Practically speaking, these readers may not be asking the best question. But, first, a basic lesson in legal liability.
In general, the civil law breaks into two major categories, contract law and tort law. Contract law is exactly what it sounds like--the law that applies concerning promises people make, obligations that one agrees to perform and many sorts of voluntary arrangements between individuals.
Accidents, or damages caused by people, by their animals, their children, servants or others come within the field of tort law. The most recent law dictionary to hit our desk is by Prof. David Mellinkoff of the UCLA School of Law. His definition, and one commonly used, focuses on what tort law is not: "Tort--a civil wrong that is not based on breach of contract. E.g., assault, battery, libel, slander, injury to body, injury to psyche, damage to property." In other words, a tort is not a crime, and it is not a contract-based claim, but it is just about everything else.
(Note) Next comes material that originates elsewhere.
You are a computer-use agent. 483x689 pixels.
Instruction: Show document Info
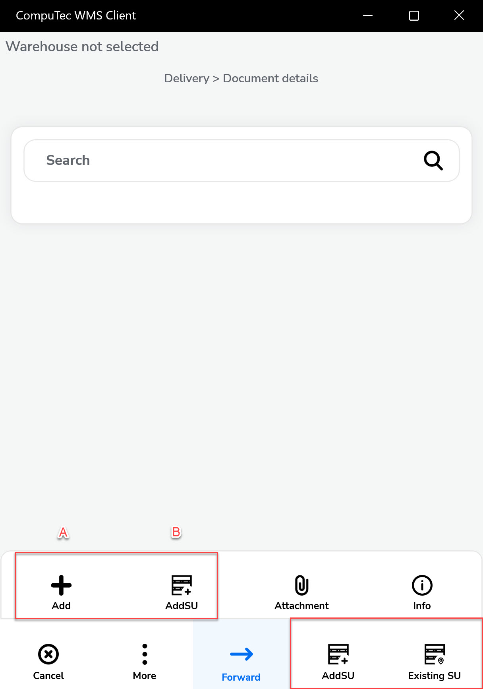pyautogui.click(x=422, y=585)
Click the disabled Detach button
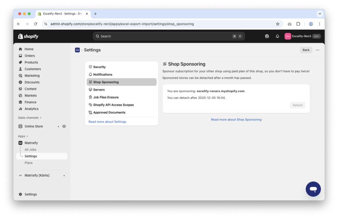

A tort can be either intentional or accidental. If someone hits you on purpose, you can sue under tort law. If someone hits you accidentally, you can sue under tort law, using a different legal theory.
There are really two basic questions that you should consider.
* Is someone going to make a claim that you are liable--or said more simply, will you be sued?
* If a claim is made, or if you are sued, what is the probability that you will be found to be legally responsible?
Most people worry about the second question. They rarely ask us the first. And the first question is very important, because even if you will not be ordered by a judge to pay damages for one of your acts, if you are sued, you will have to defend yourself. And that could cost you both money and time.
That's why, on a practical level, what you really want to ask about is insurance. Insurance policies for many kinds of tort liability cover both of these basic questions.
Consider your auto insurance. If you are involved in an accident, whether or not you are at fault, the terms of the policy customarily provide that the insurance company will take care of the defense of a claim at least until your legal expenses exceed the dollar limits of the policy. And the cost of the defense is an important element of your total cost and liability. It takes time and energy, costs money, causes aggravation, and keeps you from other important matters . . . even if you eventually win.
And if you have adequate insurance, the law--to many people--may become academic. You may not need to develop a keen understanding of the legal issues. Your insurance company and the lawyers it pays to represent you will, presumably, know the law, as well as the probabilities of winning or losing. (We don't want to discourage an active interest in the law, or your individual case, we are just pointing out that you don't have to be consumed with it if you don't have such an inclination.)
All of this helps explain why one of the basic questions that anyone should ask who is concerned with potential legal liability is whether an insurance policy you already have (such as auto or homeowners) covers the particular kind of situation you face. And if you don't have insurance that covers the situation, ask your insurance agent whether there is such insurance available. So, don't worry only about whether you are liable when you slice your golf ball and it injures someone. (It does happen.) What you really want to worry about is whether the injured person is likely to claim that you are responsible, even if you did shout "Fore!," and, maybe even more important, whether you have insurance to cover the claim.